From the line containing "メール (26, 2377)" through the end of the material below, output each line exactly as written, with pictures excluded.
○ ○ ○
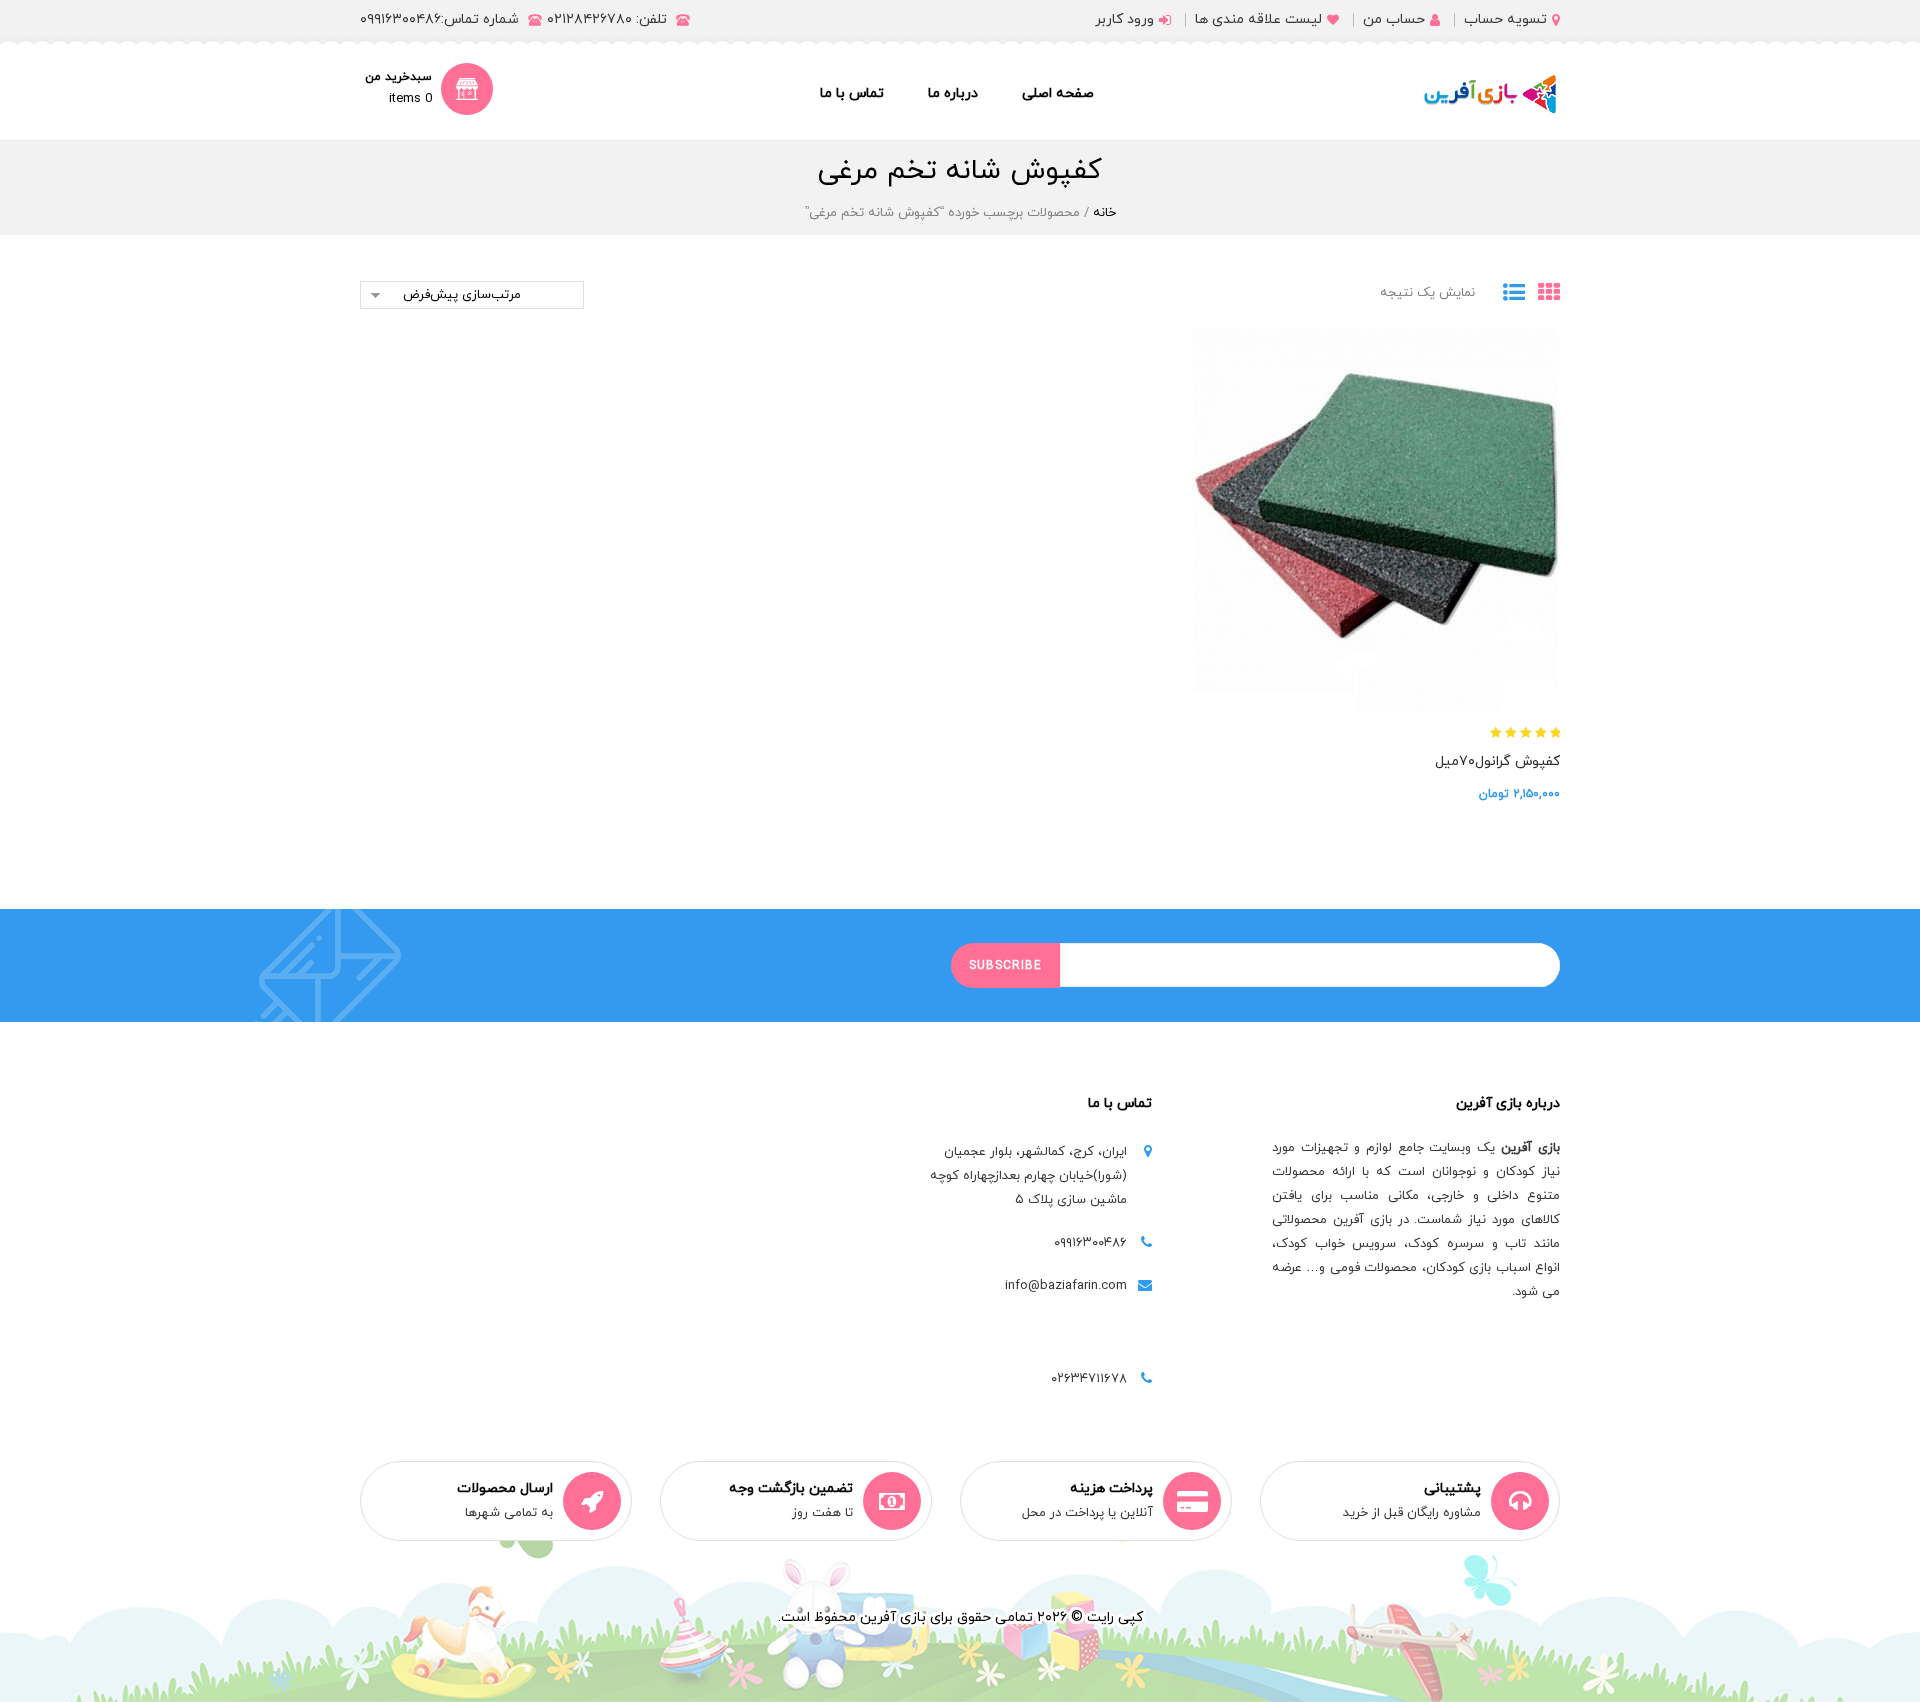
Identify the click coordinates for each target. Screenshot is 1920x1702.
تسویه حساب (1505, 19)
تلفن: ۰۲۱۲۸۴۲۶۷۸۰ (607, 19)
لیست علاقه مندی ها (1258, 19)
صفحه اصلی (1058, 93)
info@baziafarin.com (1066, 1286)
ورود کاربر (1124, 19)
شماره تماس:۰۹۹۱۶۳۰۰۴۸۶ (439, 19)
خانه (1104, 213)
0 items (410, 99)
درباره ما (953, 93)
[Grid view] (1542, 294)
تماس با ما (852, 93)
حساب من (1394, 19)
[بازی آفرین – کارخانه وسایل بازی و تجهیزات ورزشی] (1490, 94)
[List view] (1507, 294)
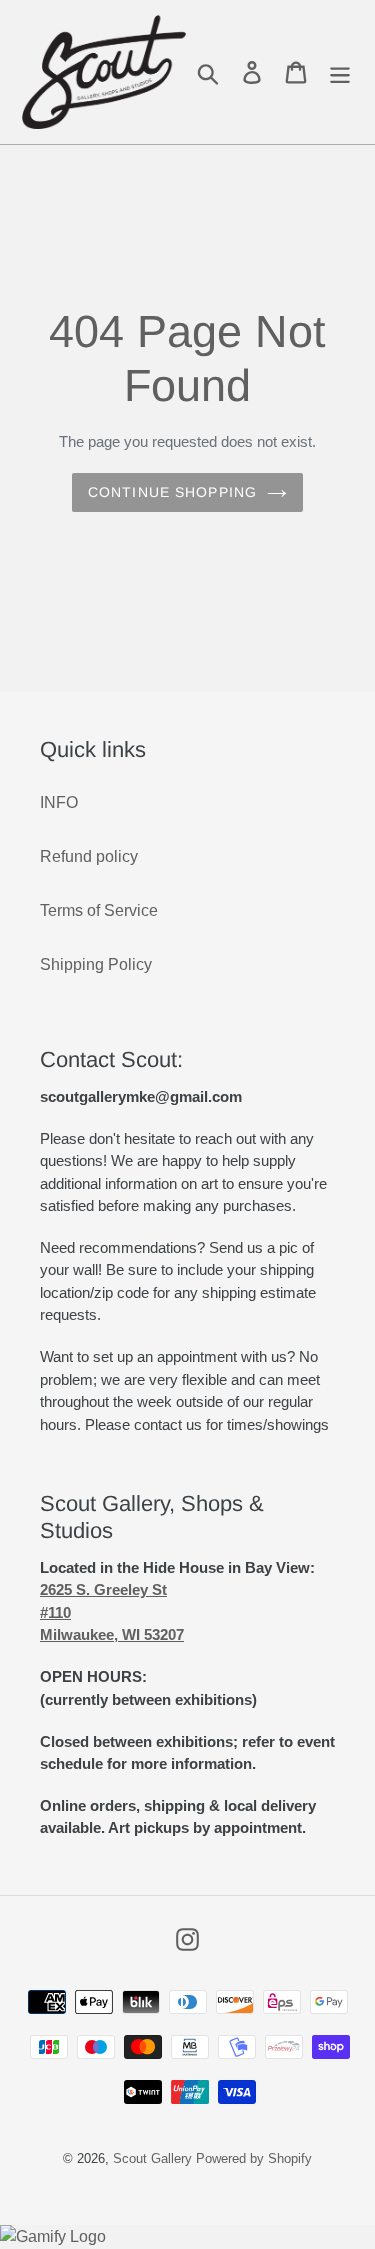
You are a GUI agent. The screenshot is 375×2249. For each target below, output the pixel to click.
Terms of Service (99, 910)
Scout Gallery (152, 2158)
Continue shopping (172, 492)
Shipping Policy (96, 964)
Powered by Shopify (254, 2158)
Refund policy (89, 856)
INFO (59, 802)
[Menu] (340, 72)
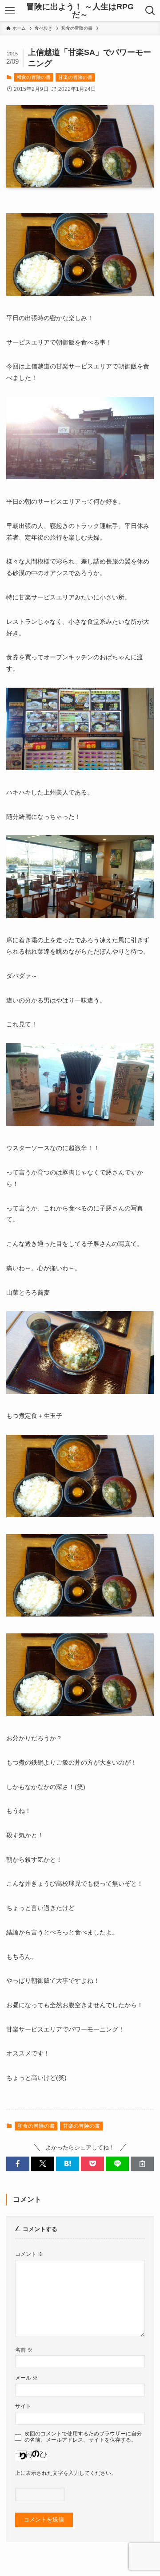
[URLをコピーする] (142, 2164)
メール (26, 2377)
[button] (17, 2164)
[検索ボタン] (150, 10)
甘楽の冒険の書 (75, 77)
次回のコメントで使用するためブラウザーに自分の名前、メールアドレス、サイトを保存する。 (83, 2437)
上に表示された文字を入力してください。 (65, 2473)
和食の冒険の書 (33, 77)
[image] (79, 293)
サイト (23, 2406)
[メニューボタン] (10, 10)
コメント (29, 2254)
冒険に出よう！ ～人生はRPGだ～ (80, 11)
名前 (23, 2350)
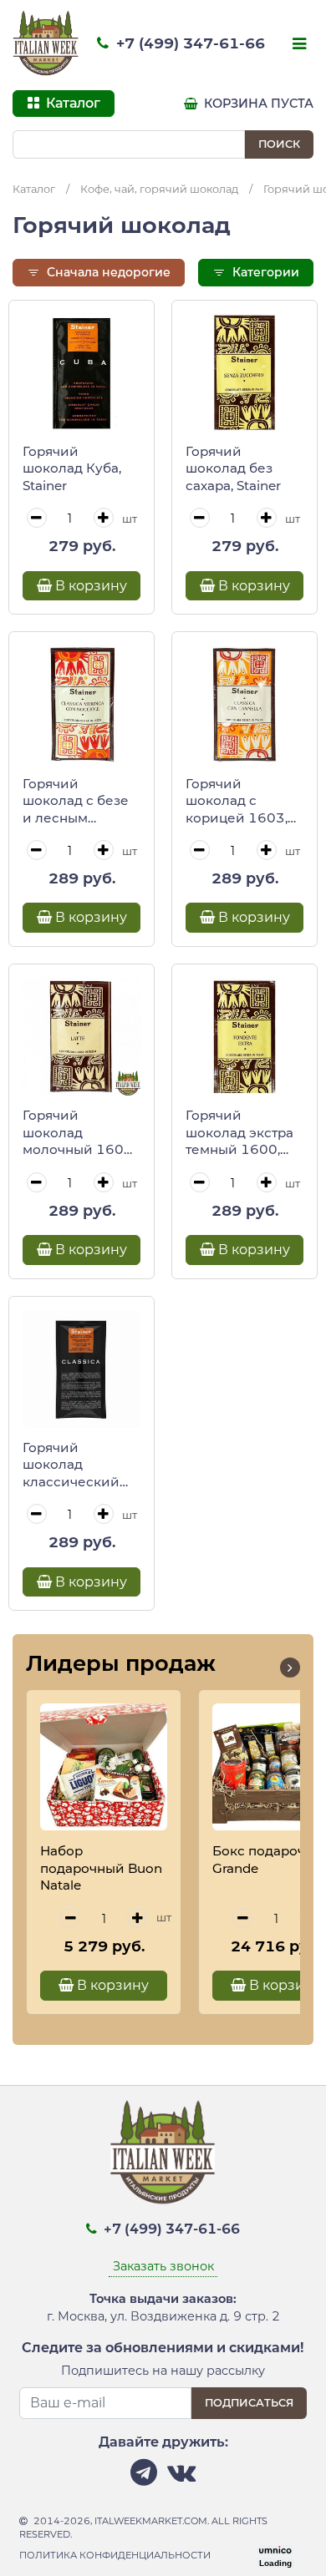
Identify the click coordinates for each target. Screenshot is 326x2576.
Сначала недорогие (107, 272)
○ ○ ○
● SOLVED EXERCISE
メール (26, 2377)
[button] (17, 2164)
[検索ボタン] (150, 10)
甘楽の冒険の書 (75, 77)
次回のコメントで使用するためブラウザーに自分の名前、メールアドレス、サイトを保存する。 (83, 2437)
上に表示された文字を入力してください。 (65, 2473)
和食の冒険の書 (33, 77)
[image] (79, 293)
サイト (23, 2406)
[メニューボタン] (10, 10)
コメント (29, 2254)
冒険に出よう！ ～人生はRPGだ～ (80, 11)
名前 (23, 2350)
Identify the click coordinates for each target. Screenshot is 326x2576.
Сначала недорогие (107, 272)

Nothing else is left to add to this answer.